Equity Isn’t Equality
The Biden administration’s obsession with race-based policies is built around a single troubling word.
“Every agency will place equity at the core of their public engagement, their policy design, and program delivery to ensure that government resources are reaching Americans of color and all marginalized communities — rural, urban, disabled, LGBTQ+, religious minorities, and so many others.”
So said White House Domestic Policy Advisor Susan Rice during a press briefing yesterday, lending further evidence to the Biden administration’s seemingly pathological fixation on a single word: equity. Not equality. Equity.
And to be clear: Equality and equity aren’t the same things. Not even close. The root of the former word is one of the self-evident truths embedded in our Declaration of Independence. It refers to the state of being equal, especially in status, rights, and opportunities. The latter word, however, refers to systems and institutions that are “fair” and “just.”
“Fair” and “just,” eh? And who, exactly, gets to decide what’s fair and just?
“I’m the descendant of immigrants from Jamaica and enslaved Americans,” Rice tells us, as if that non sequitur makes race-based discrimination any less repulsive. But don’t worry: “I have assembled a first-rate team to drive this agenda forward,” she says.
Equity. Anyone who can’t see the potential for mischief with policies and programs built around such a subjective term hasn’t been paying attention to Joe Biden’s first week in office, or to Barack Obama’s eight years in office.
Another way to look at that loaded word is to see it as the Left’s solution to systemic racism. Of course, this presupposes that systemic racism is really a thing rather than merely a cudgel with which to keep pounding away at whitey. But, as Peter Kirsanow, an attorney and member of the U.S. Commission on Civil Rights, notes, it isn’t a thing. Instead, it’s a canard — unless you’re a white or Asian person looking to land a job or gain admission into an elite university.

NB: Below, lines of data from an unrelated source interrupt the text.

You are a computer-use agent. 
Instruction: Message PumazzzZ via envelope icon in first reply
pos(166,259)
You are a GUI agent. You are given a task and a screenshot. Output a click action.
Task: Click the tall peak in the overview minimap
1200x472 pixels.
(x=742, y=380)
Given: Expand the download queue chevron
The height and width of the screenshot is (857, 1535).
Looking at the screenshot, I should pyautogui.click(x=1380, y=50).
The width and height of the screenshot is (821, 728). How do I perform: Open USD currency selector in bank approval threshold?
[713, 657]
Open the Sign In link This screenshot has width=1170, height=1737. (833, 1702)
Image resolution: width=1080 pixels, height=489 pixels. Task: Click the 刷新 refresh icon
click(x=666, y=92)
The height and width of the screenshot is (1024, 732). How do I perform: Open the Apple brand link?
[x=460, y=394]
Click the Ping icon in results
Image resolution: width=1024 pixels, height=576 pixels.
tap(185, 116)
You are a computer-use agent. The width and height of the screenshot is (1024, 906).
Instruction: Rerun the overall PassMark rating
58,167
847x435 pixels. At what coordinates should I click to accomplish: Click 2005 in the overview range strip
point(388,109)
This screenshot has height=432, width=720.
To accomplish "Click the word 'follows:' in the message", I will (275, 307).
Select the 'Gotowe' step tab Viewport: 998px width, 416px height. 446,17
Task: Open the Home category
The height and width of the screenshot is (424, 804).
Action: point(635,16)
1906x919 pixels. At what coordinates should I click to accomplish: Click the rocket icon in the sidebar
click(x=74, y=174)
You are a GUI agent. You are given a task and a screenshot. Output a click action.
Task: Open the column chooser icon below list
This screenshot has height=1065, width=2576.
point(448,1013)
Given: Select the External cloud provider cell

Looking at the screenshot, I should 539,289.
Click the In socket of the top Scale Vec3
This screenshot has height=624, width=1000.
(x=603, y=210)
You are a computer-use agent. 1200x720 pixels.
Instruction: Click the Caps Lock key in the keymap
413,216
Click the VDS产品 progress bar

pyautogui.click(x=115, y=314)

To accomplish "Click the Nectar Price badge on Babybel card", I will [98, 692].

“The term ‘equity’ has become ubiquitous of late,” Kirsanow writes in National Review. “It has replaced ‘equal opportunity’ and ‘equal treatment’ with ‘equal results.’ Pro tip: ‘Equity’ is intentionally nebulous, innocuous-sounding shorthand for leftist social engineering. Whenever you hear or see the term outside the context of finance, understand that someone’s likely pulling a fast one on you.”
We’ll say this, though: Rice is as good a pick as any to implement such a noxious agenda. If nothing else, she’s a team player. We learned that back in 2012 when, in the immediate aftermath of the terrorist attack on our diplomatic compound in Benghazi, she disgraced herself by hitting the Sunday talk shows to repeat a pernicious lie on behalf of the administration: that the storming of our compound and the murder of four Americans wasn’t a planned terrorist attack but a “spontaneous reaction” by “protesters” to an utterly obscure anti-Islamic YouTube video. Never forget.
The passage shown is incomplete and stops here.